When Do Neural Networks Outperform Kernel Methods?

Review 1

Summary and Contributions: This paper mainly studies the approximation error of random feature model, neural tangent kernel model, and two-layer neural network model, for non-uniform data distribution. Specifically, an "effective dimension" is defined to characterize the informative dimension of the data, which depend on both the dimension used to generate the target (d0) and the noise level on other dimensions. For RF and NT model, the approximation error bounds depends on the effective dimension. While for NN model, the bounds only depends on d0. This difference between two types of models can help understand the performance different between kernel methods and two-layer neural networks. If the effective dimension is much larger than d0, then neural networks work better than kernel methods. Intuitively, in this case kernel methods are harmed by the noise in the input data, but neural networks can choose the features to adapt the data distribution (if I am right). The theoretical results are asymptotic as N and d tend to infinity. Theoretical understandings are supported by numerical experiments, based on the assumption that image data are distributed on a low-dimension manifold. Discussions are made on finite-data case, but no rigorous results are provided in the finite width case. Thanks to the authors for their response. Though I'm still interested to see a sharper bound for neural networks, I agree with the intuition provided in the rebuttal. I'm not fully convinced about the ReLU issue. Since ReLU is nonsmooth, from the numerical analysis point of view, the approximation error can decay slower than models with smooth activation functions. Although ReLU can be approximated by smooth functions, as the activation functions tends to ReLU, the constant factors in the bounds may tend to infinity (e.g. depends on second-order derivatives), making the argument breaks finally at ReLU. So the results for ReLU may lose some orders on the polynomials. Nevertheless, I think the paper makes enough contribution to be accepted.
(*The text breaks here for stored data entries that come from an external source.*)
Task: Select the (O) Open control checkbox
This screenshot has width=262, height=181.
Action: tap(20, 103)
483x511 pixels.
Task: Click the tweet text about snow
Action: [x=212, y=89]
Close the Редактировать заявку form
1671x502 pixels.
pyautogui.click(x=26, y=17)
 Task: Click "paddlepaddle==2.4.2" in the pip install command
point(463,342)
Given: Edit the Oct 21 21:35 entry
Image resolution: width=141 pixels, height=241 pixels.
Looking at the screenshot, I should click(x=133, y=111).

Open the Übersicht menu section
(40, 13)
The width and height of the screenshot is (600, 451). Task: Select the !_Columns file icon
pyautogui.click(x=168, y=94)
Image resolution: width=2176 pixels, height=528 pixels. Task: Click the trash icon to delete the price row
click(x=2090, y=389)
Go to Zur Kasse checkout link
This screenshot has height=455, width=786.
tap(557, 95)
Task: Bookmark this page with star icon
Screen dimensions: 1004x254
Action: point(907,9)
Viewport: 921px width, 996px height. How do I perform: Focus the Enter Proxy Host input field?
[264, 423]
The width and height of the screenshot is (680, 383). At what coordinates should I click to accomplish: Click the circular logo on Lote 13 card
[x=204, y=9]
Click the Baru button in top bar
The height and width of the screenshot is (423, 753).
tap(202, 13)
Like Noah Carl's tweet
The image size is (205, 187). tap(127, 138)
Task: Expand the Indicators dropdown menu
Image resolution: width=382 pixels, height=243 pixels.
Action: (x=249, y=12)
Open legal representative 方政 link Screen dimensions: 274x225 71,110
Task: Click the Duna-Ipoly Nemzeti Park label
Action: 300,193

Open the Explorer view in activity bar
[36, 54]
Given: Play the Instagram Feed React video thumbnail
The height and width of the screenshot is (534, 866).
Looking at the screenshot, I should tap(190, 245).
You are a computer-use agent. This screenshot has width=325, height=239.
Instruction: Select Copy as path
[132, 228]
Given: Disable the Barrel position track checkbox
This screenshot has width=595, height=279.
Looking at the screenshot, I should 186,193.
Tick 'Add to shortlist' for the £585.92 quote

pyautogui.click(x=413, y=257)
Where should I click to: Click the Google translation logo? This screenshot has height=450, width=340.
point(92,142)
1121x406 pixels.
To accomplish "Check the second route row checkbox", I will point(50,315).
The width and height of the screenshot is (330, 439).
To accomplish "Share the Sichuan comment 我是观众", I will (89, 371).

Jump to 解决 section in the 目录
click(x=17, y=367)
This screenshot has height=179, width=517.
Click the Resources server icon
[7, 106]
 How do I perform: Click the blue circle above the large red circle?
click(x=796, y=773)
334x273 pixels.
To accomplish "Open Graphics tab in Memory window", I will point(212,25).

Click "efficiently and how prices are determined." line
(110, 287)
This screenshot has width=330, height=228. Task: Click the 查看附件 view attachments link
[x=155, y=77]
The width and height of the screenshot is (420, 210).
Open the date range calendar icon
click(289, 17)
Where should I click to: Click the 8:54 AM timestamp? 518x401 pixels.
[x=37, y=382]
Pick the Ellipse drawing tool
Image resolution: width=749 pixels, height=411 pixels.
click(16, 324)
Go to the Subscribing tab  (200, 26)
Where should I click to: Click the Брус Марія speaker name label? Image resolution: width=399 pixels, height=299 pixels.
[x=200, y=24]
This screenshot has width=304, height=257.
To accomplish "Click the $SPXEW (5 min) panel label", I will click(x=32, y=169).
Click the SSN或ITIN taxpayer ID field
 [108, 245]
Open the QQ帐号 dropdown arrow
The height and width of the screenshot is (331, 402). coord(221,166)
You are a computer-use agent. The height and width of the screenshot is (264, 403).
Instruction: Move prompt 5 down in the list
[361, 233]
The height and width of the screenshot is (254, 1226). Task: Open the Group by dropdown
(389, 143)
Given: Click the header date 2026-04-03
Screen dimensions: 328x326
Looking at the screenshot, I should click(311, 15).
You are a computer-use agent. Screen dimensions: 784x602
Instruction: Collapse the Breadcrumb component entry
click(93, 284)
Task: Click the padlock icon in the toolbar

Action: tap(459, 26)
Strengths: 1. A concrete example and rigorous theoretical analysis are provided to explain the reason behind the performance difference between RF, NT models and neural network model. 2. Theoretical conclusions are supported by numerical evidence.

Weaknesses: 1. The analysis on neural networks are direct results induced from the kernel method results. It may not be tight, and can even suffer from the curse of dimensionality. Hence, the different between two types of models showed in the theorems may not fully characterize the actual performance difference. Neural networks can possibly perform much better than the bound. 2. While the theorems requires the activation function to be smooth, in the numerical experiments ReLU are used. Maybe it is more illustrative if smooth activation function can be used. Is there a reason for not using tanh, sigmoid, etc?

Correctness: The results seem to be correct.

Clarity: The paper is well organized and well written.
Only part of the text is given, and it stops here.